Satellite communications majors Hughes, OneWeb and Nelco have reprtedly said the draft telecom service authorisation rules are inconsistent with the Telecommunications Act, 2023, by classifying global mobile personal communication by satellite (GMPCS) and very-small aperture terminal (VSAT) only as systems. They warned this would create an unworkable business environment for GMPCS and VSAT operators and investors, harm consumers, and impede efforts to bridge the digital divide.
Under the current Unified Licence (UL) regime, GMPCS and VSAT are treated as services. The draft “Telecommunications (Authorisation for Provision of Main Telecommunication Services) Rules, 2025” instead label them as systems/media/technology, an assumption the Broadband India Forum (BIF) termed “fallacious.”
BIF, whose membership includes satcom and technology firms such as Meta, Qualcomm and Tata Consultancy Services (TCS), noted the draft proposes to fold satellite-based telecoms into four main service authorisations (unified, access, internet and long-distance), based on the premise that satellite is “merely a technology or type of media” or a “satellite system.”
The Delhi-based association has sought a rethink to align with the telecom regulator’s original recommendations of 18 September 2024, and its further views in response to the DoT’s 28 February 2025 back reference, both advocating separate service authorisations for satellite-based telecom services.
BIF added that the satellite sector’s user base and revenues are tiny versus terrestrial networks; expecting a segment with 3,00,000 users to meet conditions designed for 1.19 billion users is “neither commercially viable nor proportionate.”
TRAI recommended a Rs 5 million entry fee for satcom companies, but the draft sets ~Rs 120 million—24 times higher. Likewise, the regulator proposed a Rs 5 million bank guarantee versus Rs 440 million in the draft, and a Rs 10 million net-worth threshold versus Rs 250 million—points that reinforce satcom players’ demand for a distinct authorisation framework.
Earlier this month, the Department of Telecommunications (DoT) issued draft rules for providing telecom services under an authorisation regime, under which companies would not need a licence to offer services.
The draft rules, issued under the Telecom Act, will not override the existing licensing framework and companies may opt between regimes.

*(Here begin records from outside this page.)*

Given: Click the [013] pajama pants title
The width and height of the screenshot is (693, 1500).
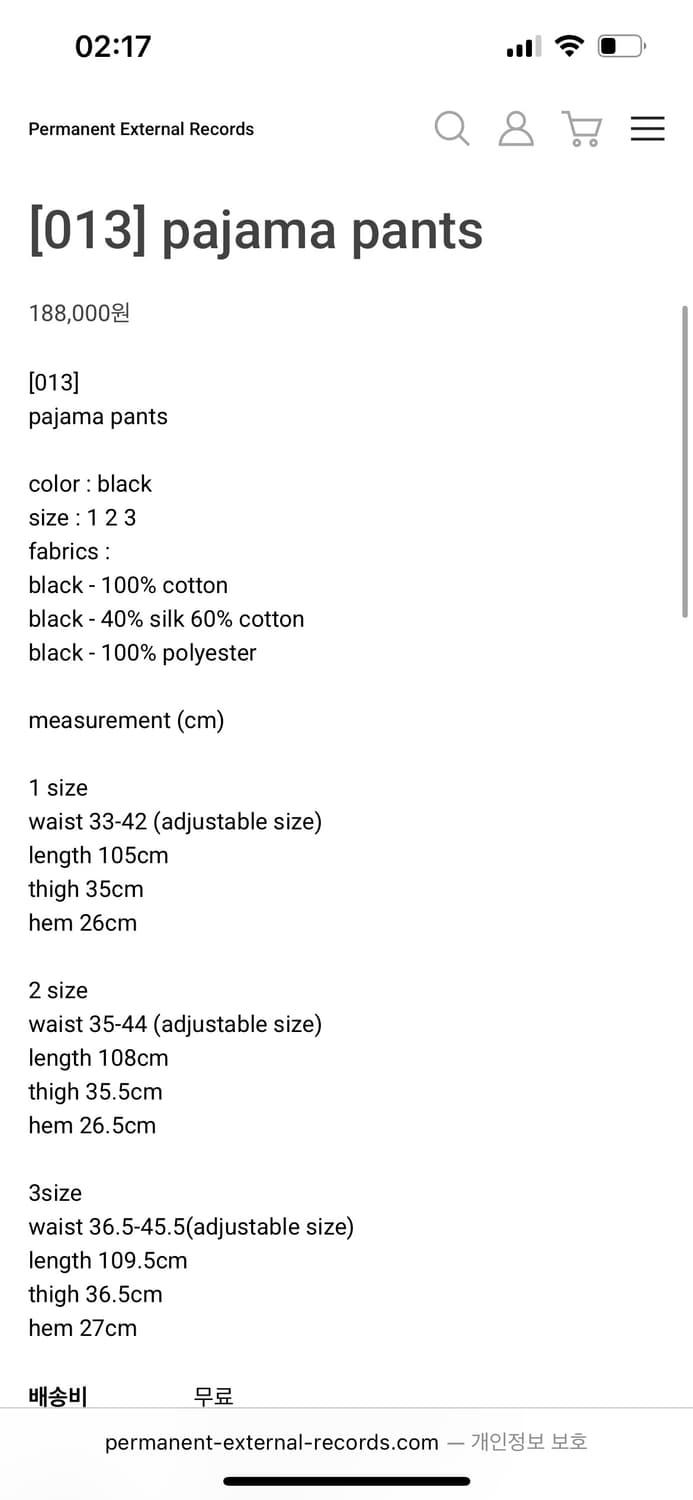Looking at the screenshot, I should coord(256,230).
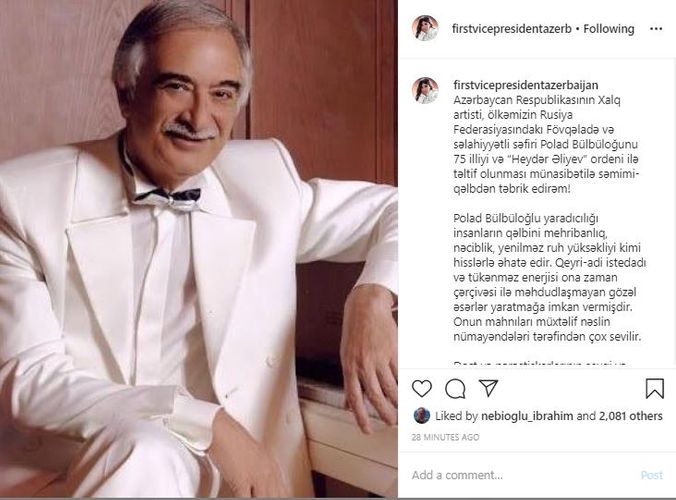Open caption avatar next to firstvicepresidentazerbaijan
676x500 pixels.
coord(425,91)
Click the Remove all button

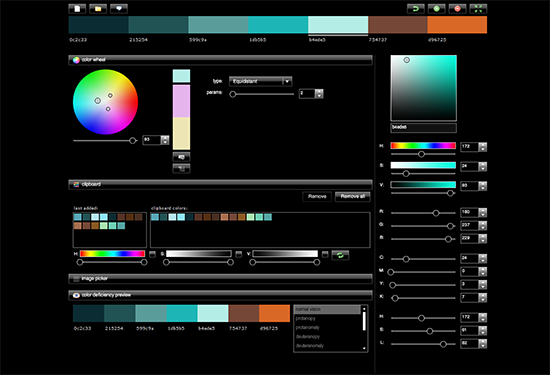pyautogui.click(x=353, y=196)
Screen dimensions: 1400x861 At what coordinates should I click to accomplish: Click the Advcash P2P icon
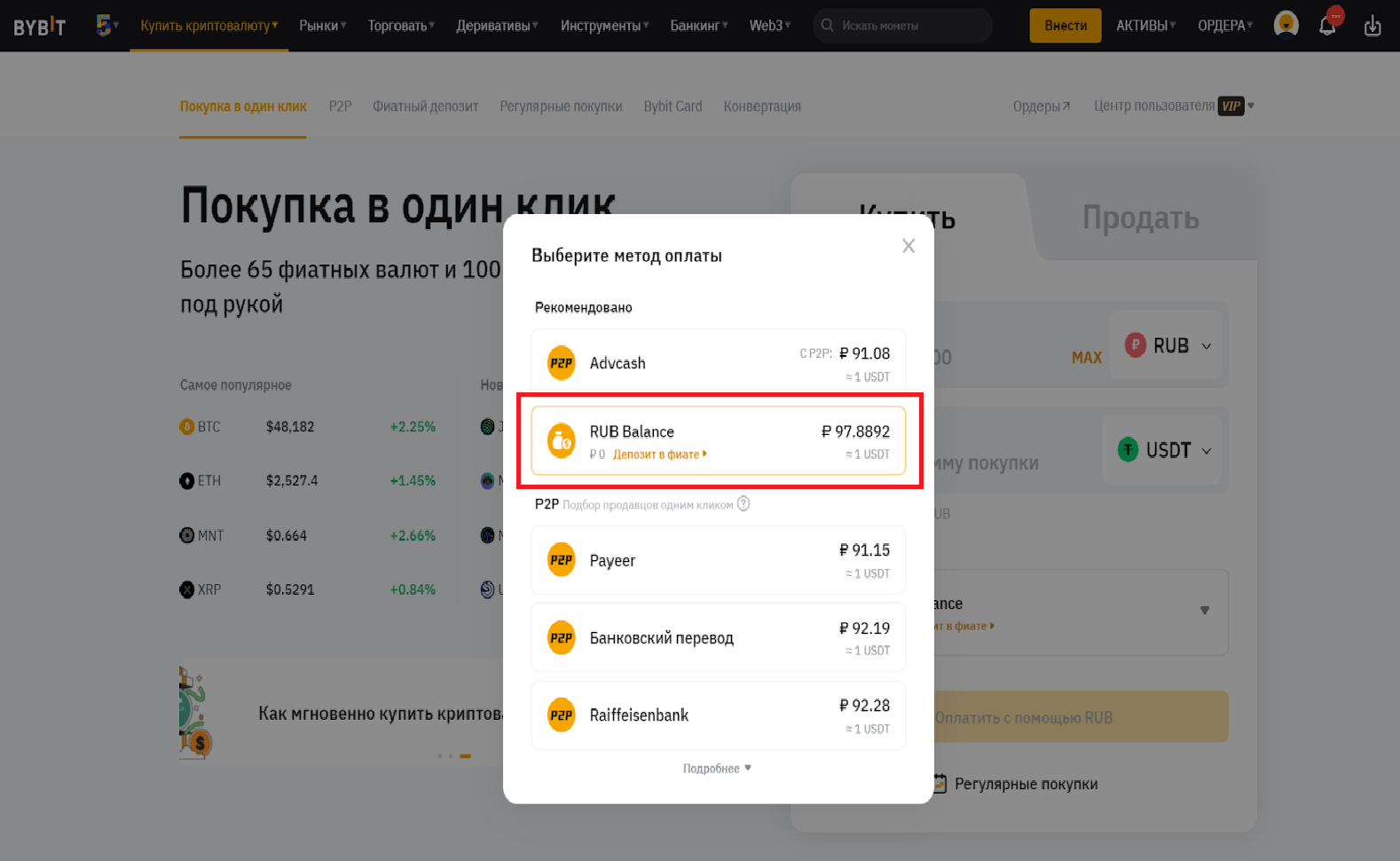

Under the new approach, a company would be authorised to offer services, with terms and conditions notified separately under the Act. By contrast, the current system is contractual between DoT and the operator, with rules and regulations forming part of that contract.
Telcos have already flagged concerns with the authorisation model, arguing it could trigger regulatory uncertainty and dent investor confidence.